How to express the feeling of shame that lingers still, shame about my powerlessness over the processes of my body, its storage and expression of fear and violence.

During a visit to Nicaragua, a few years after the Army, I was walking in the dark with a group of North Americans. We were in a small mountain town, building a school for the Sandinista’s, a result of my idea of social activism at the time.

That night, some attackers with AK-47’s fired on us as we headed up the road from the school toward the town. When the firing started, my body reacted to the gunfire by turning toward it and barreling down the slope off the road toward the attackers. As my legs and arms wheeled me forward, inside me was a rage-filled conviction to find them and kill them. What was missing was my weapon, team mates, grenades.

Despite what I lacked, the drive to kill overpowered any sense of self preservation. Much like the arousal at the meeting described earlier, charging down the slope felt like freedom.

The firing stopped and I came back to myself at the urging of the others at the road. That moment was pivotal for me. Even though my head told me I was crazy, I knew in my heart that I needed to reconcile something. I needed help.

How to integrate my desire to be a peaceful civilian, one who would help build a school in the mountains of Nicaragua, with the fierce and violent impulses that live just under the surface of my skin? What felt shameful was being seen by the others who, up to that point, perhaps had no clue about the animal that lived inside me.

I felt exposed and, frankly, done with living.

We retreated to the safety of the town and the streetlight at the main intersection of two muddy roads. I returned to the house where I was staying, where the family provided an AK-47 to keep by my bedside. Sleep felt dangerous, and as I lay my head down, I collapsed into the nightmare, into that frozen space, and I gave up everything.
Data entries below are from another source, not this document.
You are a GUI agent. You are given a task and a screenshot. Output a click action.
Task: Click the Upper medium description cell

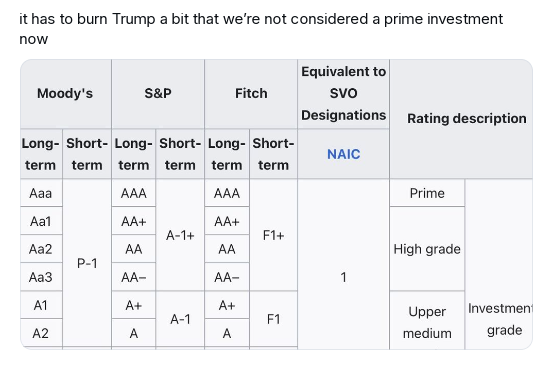(427, 322)
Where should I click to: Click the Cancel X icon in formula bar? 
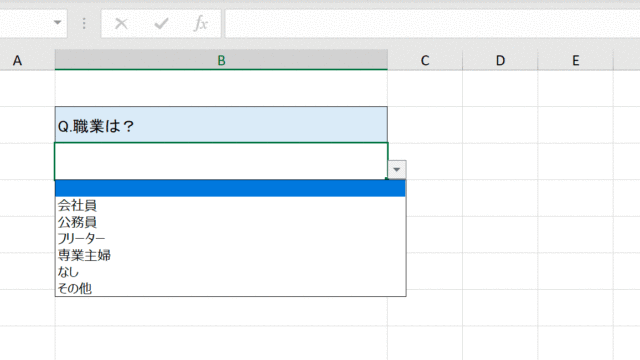click(x=121, y=24)
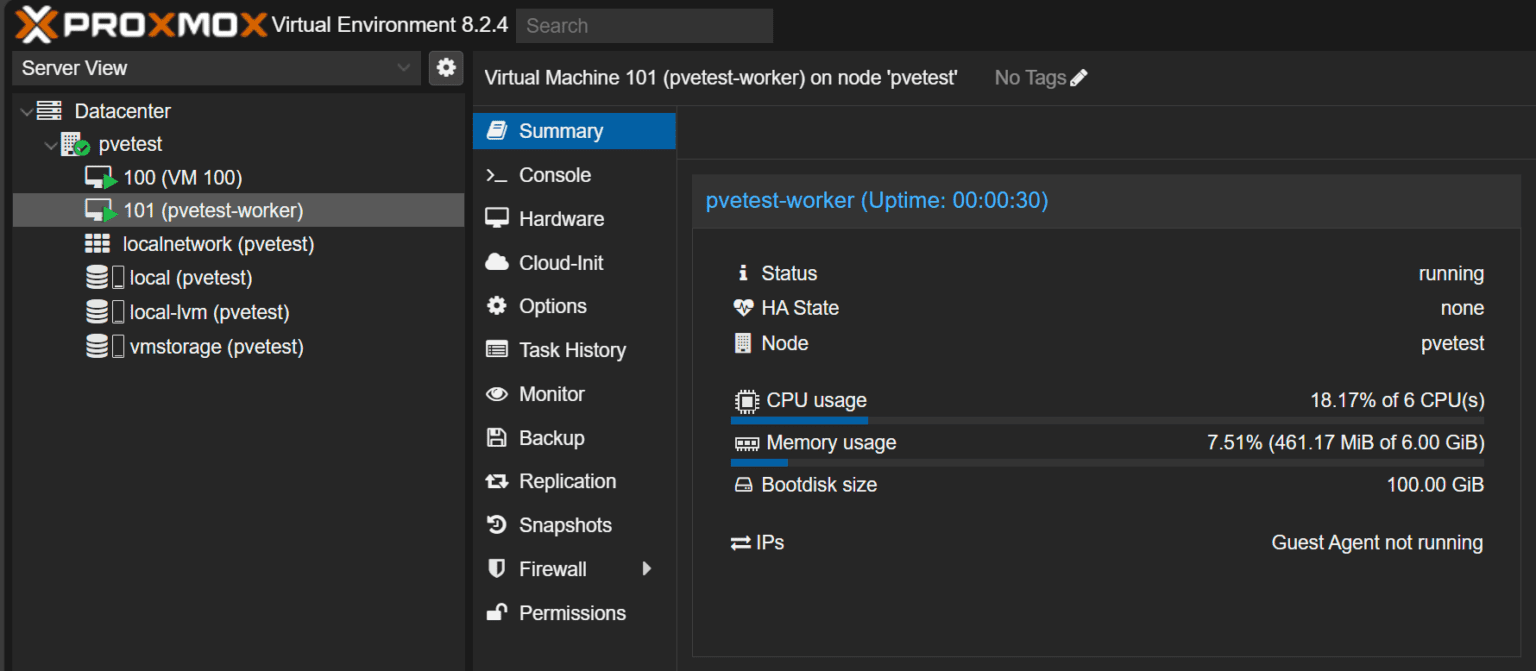Screen dimensions: 1536x671
Task: Open the Backup section
Action: point(551,438)
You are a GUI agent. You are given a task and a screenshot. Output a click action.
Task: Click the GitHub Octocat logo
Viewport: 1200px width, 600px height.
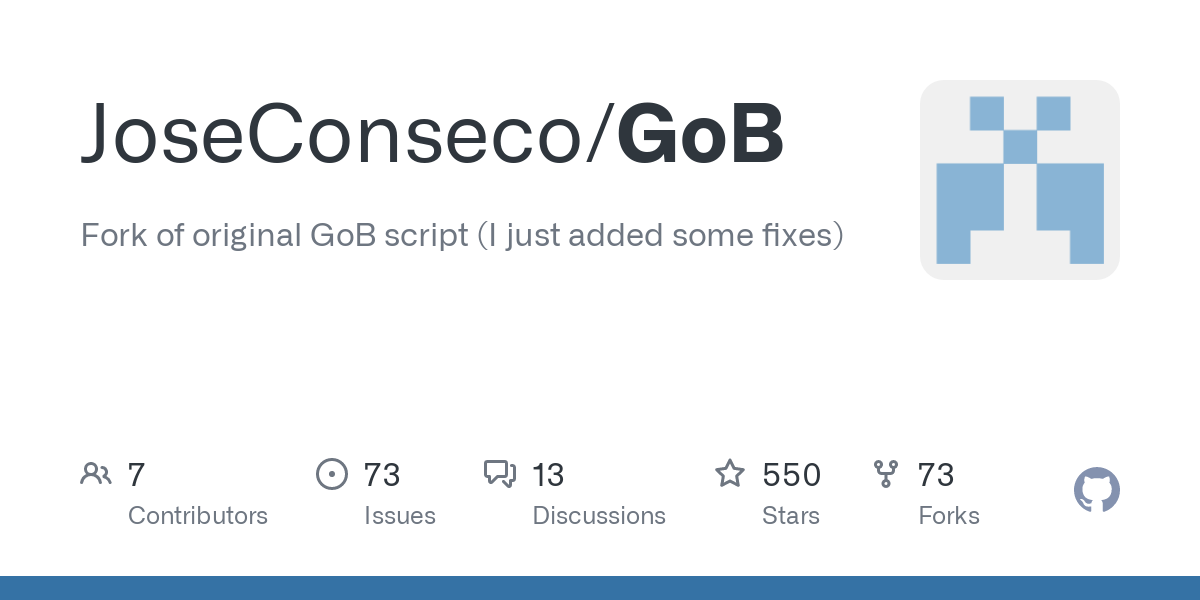click(x=1097, y=490)
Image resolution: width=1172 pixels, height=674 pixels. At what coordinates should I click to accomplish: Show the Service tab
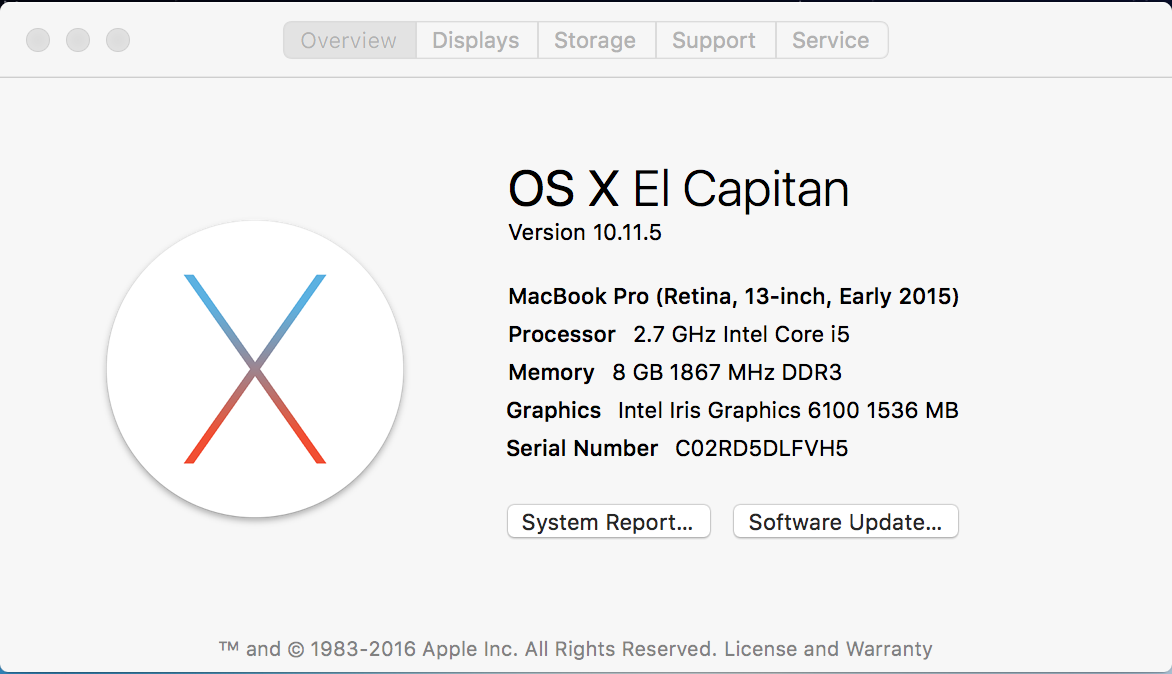click(830, 41)
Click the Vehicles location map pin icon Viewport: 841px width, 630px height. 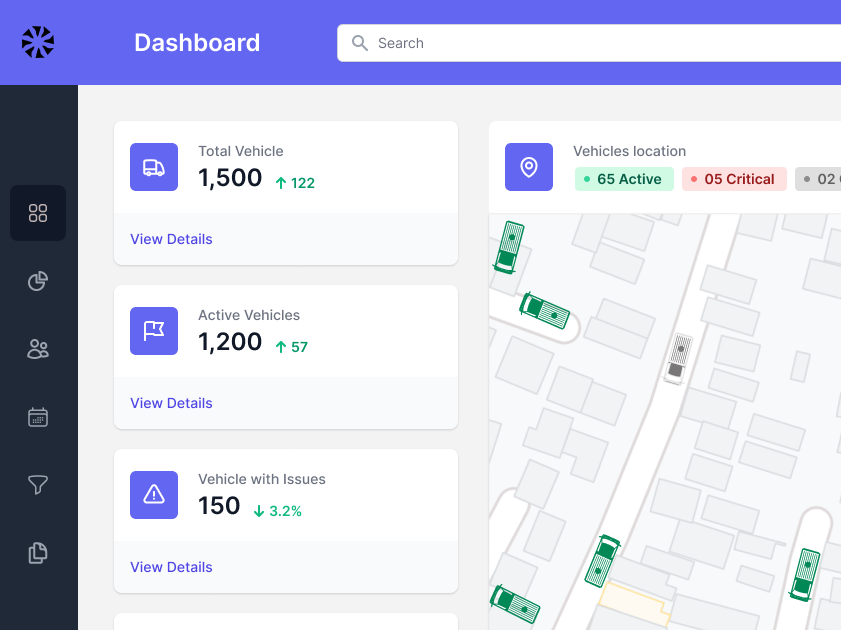(528, 167)
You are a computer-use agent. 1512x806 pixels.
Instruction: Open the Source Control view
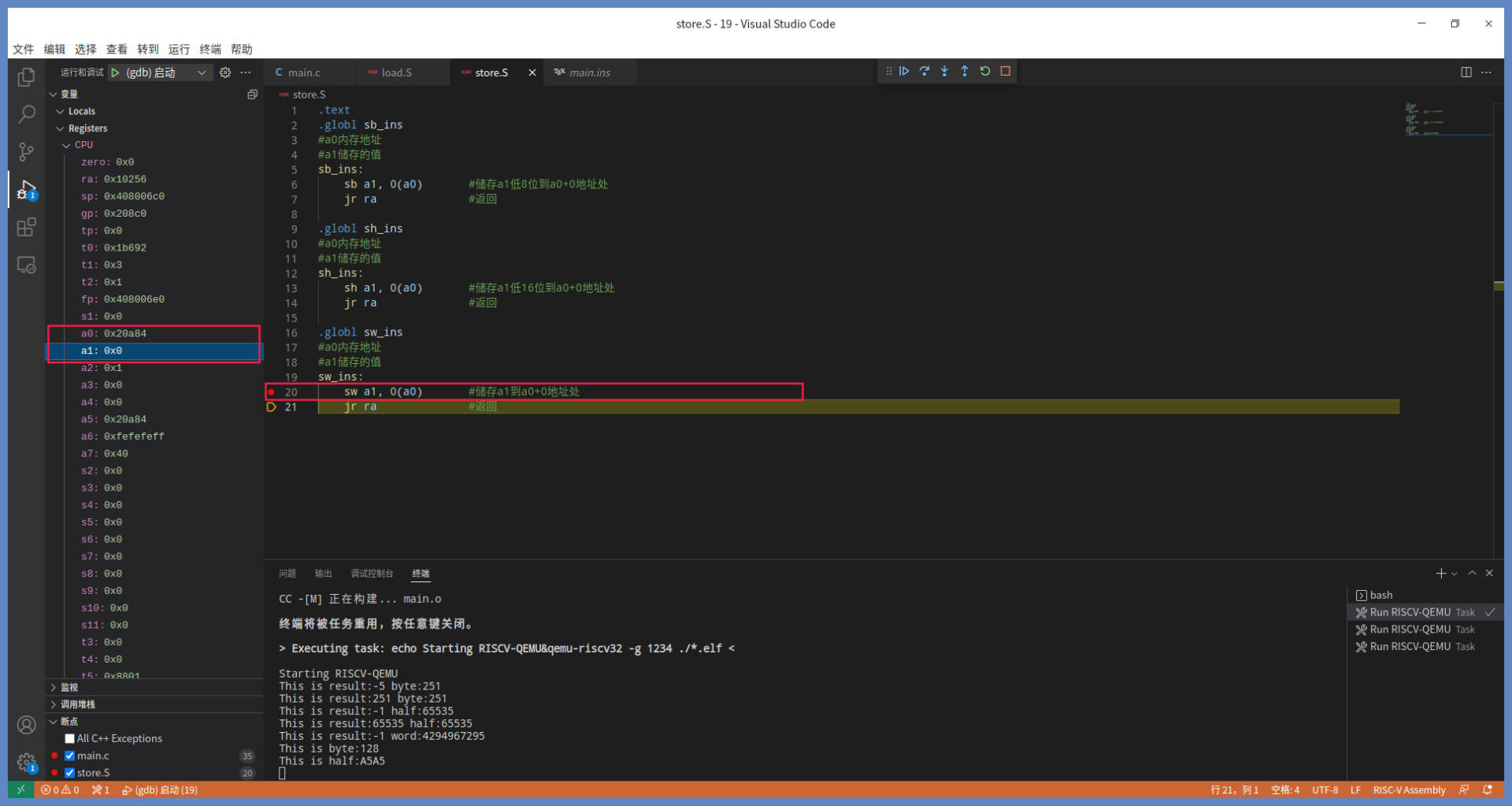click(27, 152)
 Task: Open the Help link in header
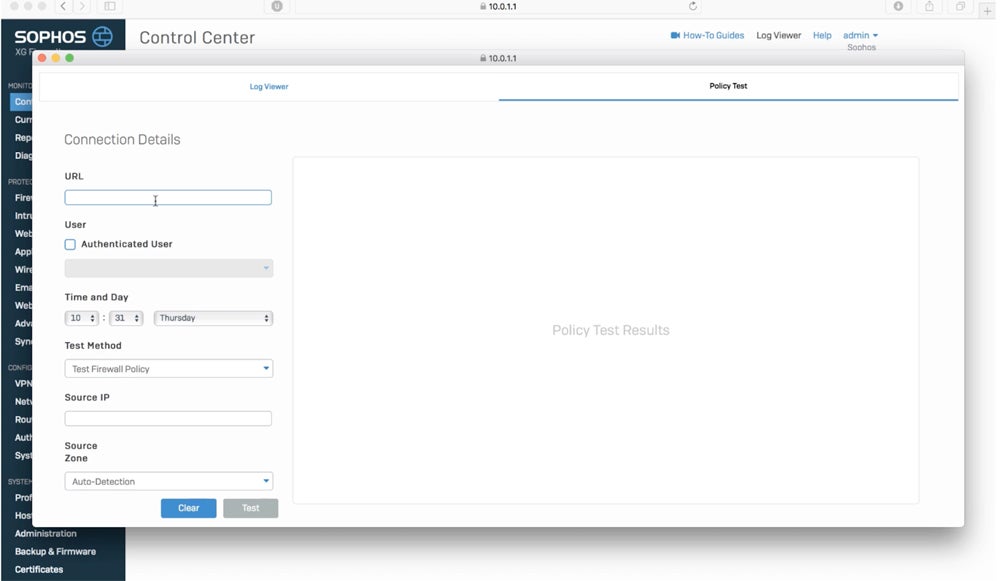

My willingness to live was muted, and I surrendered to the dream space fully knowing I was going to die.

When I came to the next day, I felt fundamentally altered, my sense of self retreated into a small space. I experienced a numbness far beyond anything I’d felt before. This is the point in my life after the military that I sought help.

As I continue with Buddhist practice, I learn how deep not only my service has impacted me, but how the foundation of my identity, growing up as I did in this culture, contains self-destructive elements. Disarming myself is not just about putting down my weapon or sitting on my hands, it includes looking at all the ways I harm myself.

While I may not be suicidal in the dramatic sense of the word, what I come up against today is how I limit myself and how I take out on the world my feelings of failure and smallness.

Courage has become something different for me over time. It’s my effort to go against the inertia of the easy way and act into something new and unfamiliar. To stay connected with others and step over the gravity of isolation, to call someone, to get honest with myself and speak of my guts with others, to act in ways that are productive, all of these are exercises that require a strength that does not rest.